Ya abogado, acudí emocionado a abrazar a mi padre, quien no pudo contener la emoción y me abrazó con un sentimiento que me será complicado olvidar. Luego abracé a mi hermana y al Mario y a la Camila. Hice lo propio con mi buen amigo Ricardo, en quien tengo depositadas grandes esperanzas y a quien procuraré acompañar en su pronta evaluación.
Hoy, conforme narro este relato, siento que he vuelto a la vida y que puedo finalmente abrir las revistas de historia que mi hermana me trajo de España y que puedo terminar de leer “Crimen y Castigo” (lectura que me vi forzado a suspender por mi obstinada preparación para el examen), dentro de varios otros libros que adquirí de Dostoievsky. Asimismo, pienso ir esta tarde a la librería a comprar la última obra de nuestro Nobel querido, “El Sueño del Celta”, para después ir al Correo Central a conseguir nuevas estampillas, dado que – en estas últimas semanas - he descuidado mi colección personal: tengo pues mucho por leer, ordenar y escribir.
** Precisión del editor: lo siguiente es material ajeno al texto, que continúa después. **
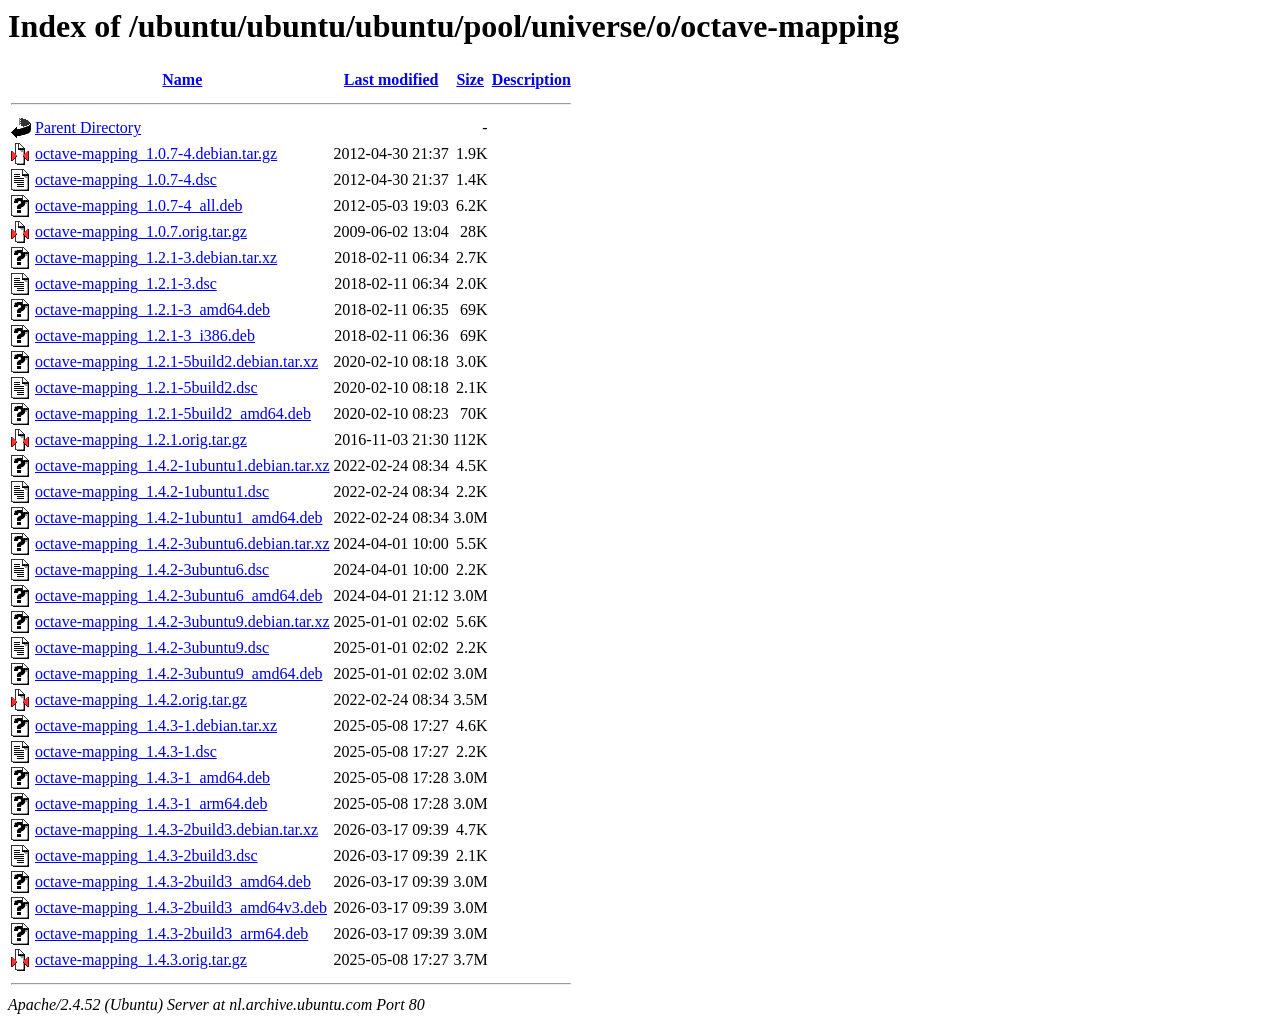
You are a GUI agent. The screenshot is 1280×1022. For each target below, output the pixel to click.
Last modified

Creo, no obstante, que la principal lección que me ha dejado este episodio, y en realidad todo este periodo de soledad vertiginosa, de aislamiento voluntario, tiene que ver con la frase que utilicé en mis dos últimos artículos, que terminó por llegar a mí cuando comía casualmente en una cevichería de San Isidro: “nada es imposible para una persona con pasión”. Fiel a esa afirmación, puedo decir que he cumplido el objetivo que me planteé y que, ahora sí, ha llegado el momento de realizar mis más importantes proyectos. Nada me sería más doloroso que tolerar el transcurso de mi vida sin que se alcanzasen los grandes e inmensos cambios en que cree mi espíritu agigantado. Pero eso es ya otra historia y no corresponde narrarla en este breve repaso de lo que fue mi proceso de titulación: un viaje vigoroso e intenso en el que me he disciplinado hasta el hartazgo, que me enorgullece de por sí, más que nada porque les ha significado una alegría infinita a mis padres y amigos. Hizo bien en decirlo Christopher McCandless (“Alexander Supertramp”), en su viaje fatal pero abrumadoramente realizador y feliz a Alaska: “la felicidad sólo es real cuando es compartida”.
4 comments:
felicitaciones rodrigo!!!!!=)-tamara
Tamara!
Muchas gracias, te mando un abrazote.
Rodrigo
Maestro ... mis respetos ... me alegra de sobremanera los resultados de tu esfuerzo ... era algo claro e inevitable el exito en esta prueba ... que es una de muchas ... pero con la cual has demostrado tu gran valìa ... de nuevo, muchas felicidades y reciba un abrazo fuerte Dr. Murillo.
Saludos.
Rodrigo Vaca
Rodrigo,
Gracias compadre. A ver cuando nos juntamos viejo.